“I’m Malay. Kungfu and martial arts, in general is blind to creed, religion and geographical origins….”

“As a practitioner of the art, I have never felt that my creed, race or ethnicity has affected me in any way, in either my training as a martial artist or teaching of the art.

When we set up this school (in Cheras) three to four years ago, it was more in a sense of finding a place that’s not too expensive. This is a non-profit organization. We don’t do it for profit. I mean the students pay fees, but the purpose is for each student to contribute for the place of training. 

Just like any school, this is a place where people grow up, and it’s about finding yourself. I think I’ve seen it with the students that come through here, and stayed for a significant amount of time and they become really good friends. There is camaraderie of sorts, a feeling that they belong to the same journey.

We call it the kungfu brotherhood. That’s why in kungfu you refer to each other as your elder brother, younger brother, your sister… It’s a family, and I think the idea of family was born out of the fact that everybody in the journey is responsible for the expression of the art, and the spread of the art. It’s been wonderful seeing this place evolve to be an extended family, for me and for the students.

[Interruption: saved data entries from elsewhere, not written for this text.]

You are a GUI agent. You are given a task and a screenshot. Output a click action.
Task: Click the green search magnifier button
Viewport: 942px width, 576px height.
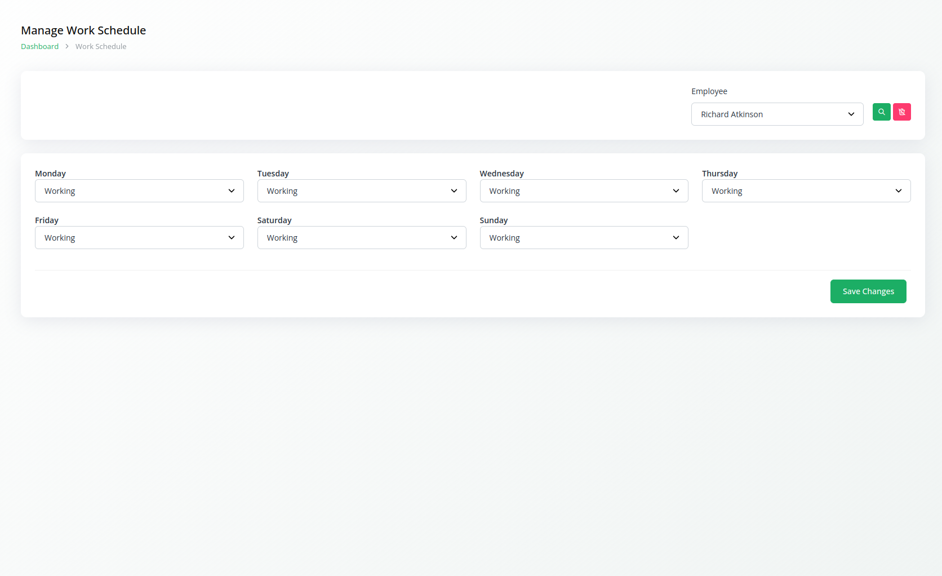[x=881, y=112]
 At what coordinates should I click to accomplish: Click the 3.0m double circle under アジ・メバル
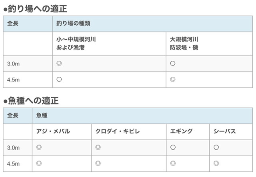coord(39,147)
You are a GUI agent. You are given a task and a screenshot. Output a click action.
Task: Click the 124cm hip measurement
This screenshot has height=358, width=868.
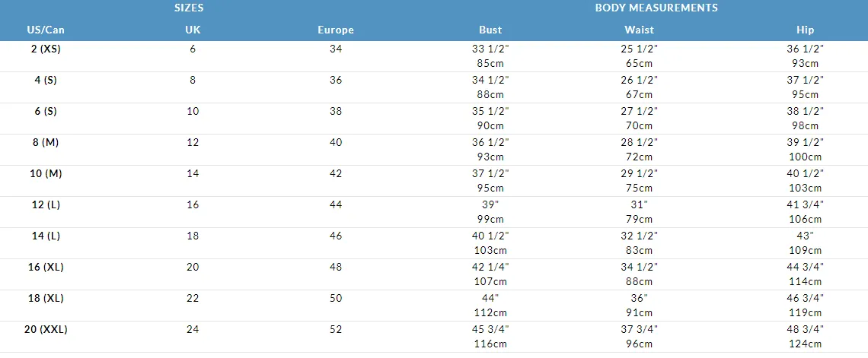pyautogui.click(x=806, y=344)
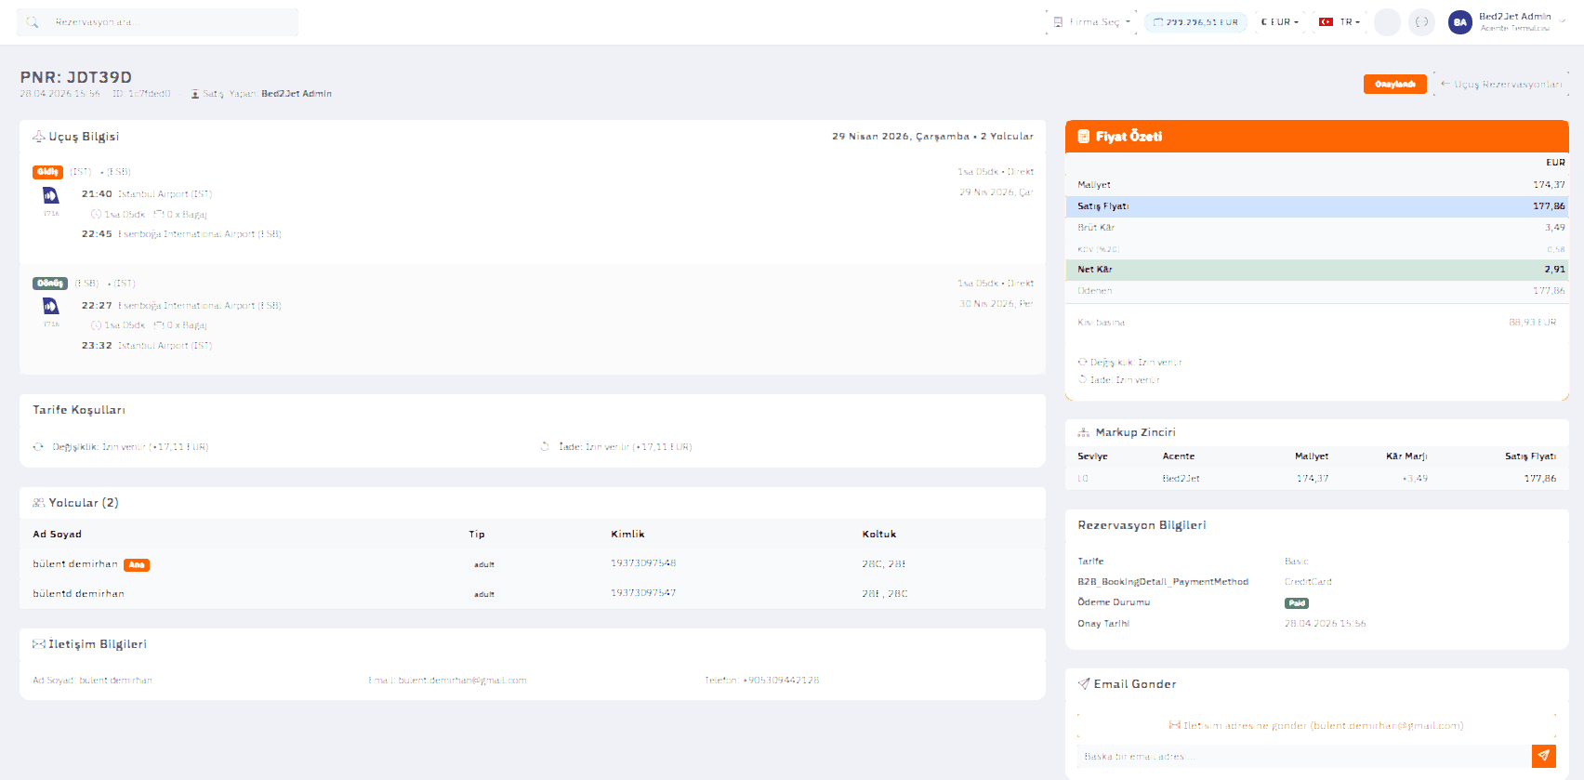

To me, teaching is about the sharing of the experience or journey, of course you undertake a certain amount of formal teaching, but the satisfaction comes from the evolution of the individual that began as a novice… where you see the awkwardness, the stuttering steps.

Then almost like a flower blossoming, several months later, you see improvements, you see the rise in confidence, you see the increase in passion, and you see that double and triple as they continue in the journey. 

They come to a stage where they are matured in the understanding of the art, and they take it to the next level, and when that happens, to a lesser or greater degree, depending, you feel you have given something, and that feeling of having given something, that’s the most satisfying thing for me.” – Sifu Kamarul Hisham Kamaruddin, Wing Chun Cheras – Kung Fu Centre.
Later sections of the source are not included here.